Extrait cité →
Numéro 10 - Octobre 2018

Bulletin des arrêts des chambres civiles

Bulletin des arrêts des chambres civiles

Numéro 10 - Octobre 2018

SAISIE IMMOBILIERE

2e Civ., 18 octobre 2018, n° 17-21.293, (P)

Cassation partielle sans renvoi

Commandement – Péremption – Constatation – Demande – Recevabilité – Conditions – Détermination – Portée

Les dispositions de l'article R. 321-21 du code des procédures civiles d'exécution, qui prévoient que la constatation de la péremption du commandement de payer valant saisie immobilière peut être demandée jusqu'à la publication du titre de vente, dérogent à celles de l'article R. 311-5 du même code.

C'est, dès lors, à bon droit qu'une cour d'appel a constaté, sur la demande des débiteurs présentée pour la première fois devant la cour d'appel, la péremption du commandement de payer valant saisie immobilière, peu important que celle-ci ait été acquise avant l'audience d'orientation.

Consigne → Recopiez l'extrait de « 2e Civ., 18 octobre 2018, n° 17-21.293, (P) » à « avant l'audience d'orientation. » en substituant « juridiction du second degré » à « cour d'appel ». Les enregistrements n'interviennent en rien ici.

Données →
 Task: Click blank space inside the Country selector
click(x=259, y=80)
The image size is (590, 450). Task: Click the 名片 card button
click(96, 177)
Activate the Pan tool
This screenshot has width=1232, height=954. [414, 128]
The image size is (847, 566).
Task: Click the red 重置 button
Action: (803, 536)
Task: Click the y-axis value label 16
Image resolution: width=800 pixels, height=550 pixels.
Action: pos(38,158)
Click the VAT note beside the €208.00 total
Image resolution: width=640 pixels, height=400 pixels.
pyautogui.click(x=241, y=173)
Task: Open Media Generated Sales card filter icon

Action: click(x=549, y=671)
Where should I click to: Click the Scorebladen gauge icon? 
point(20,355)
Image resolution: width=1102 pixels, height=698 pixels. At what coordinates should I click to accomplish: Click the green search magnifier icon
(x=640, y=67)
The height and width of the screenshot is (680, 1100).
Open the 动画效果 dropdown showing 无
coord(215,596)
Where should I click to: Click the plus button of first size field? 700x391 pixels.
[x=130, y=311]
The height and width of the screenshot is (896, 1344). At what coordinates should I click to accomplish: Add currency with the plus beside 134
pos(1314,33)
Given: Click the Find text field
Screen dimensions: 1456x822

Résultat final →
2e Civ., 18 octobre 2018, n° 17-21.293, (P)

Cassation partielle sans renvoi

Commandement – Péremption – Constatation – Demande – Recevabilité – Conditions – Détermination – Portée

Les dispositions de l'article R. 321-21 du code des procédures civiles d'exécution, qui prévoient que la constatation de la péremption du commandement de payer valant saisie immobilière peut être demandée jusqu'à la publication du titre de vente, dérogent à celles de l'article R. 311-5 du même code.

C'est, dès lors, à bon droit qu'une juridiction du second degré a constaté, sur la demande des débiteurs présentée pour la première fois devant la juridiction du second degré, la péremption du commandement de payer valant saisie immobilière, peu important que celle-ci ait été acquise avant l'audience d'orientation.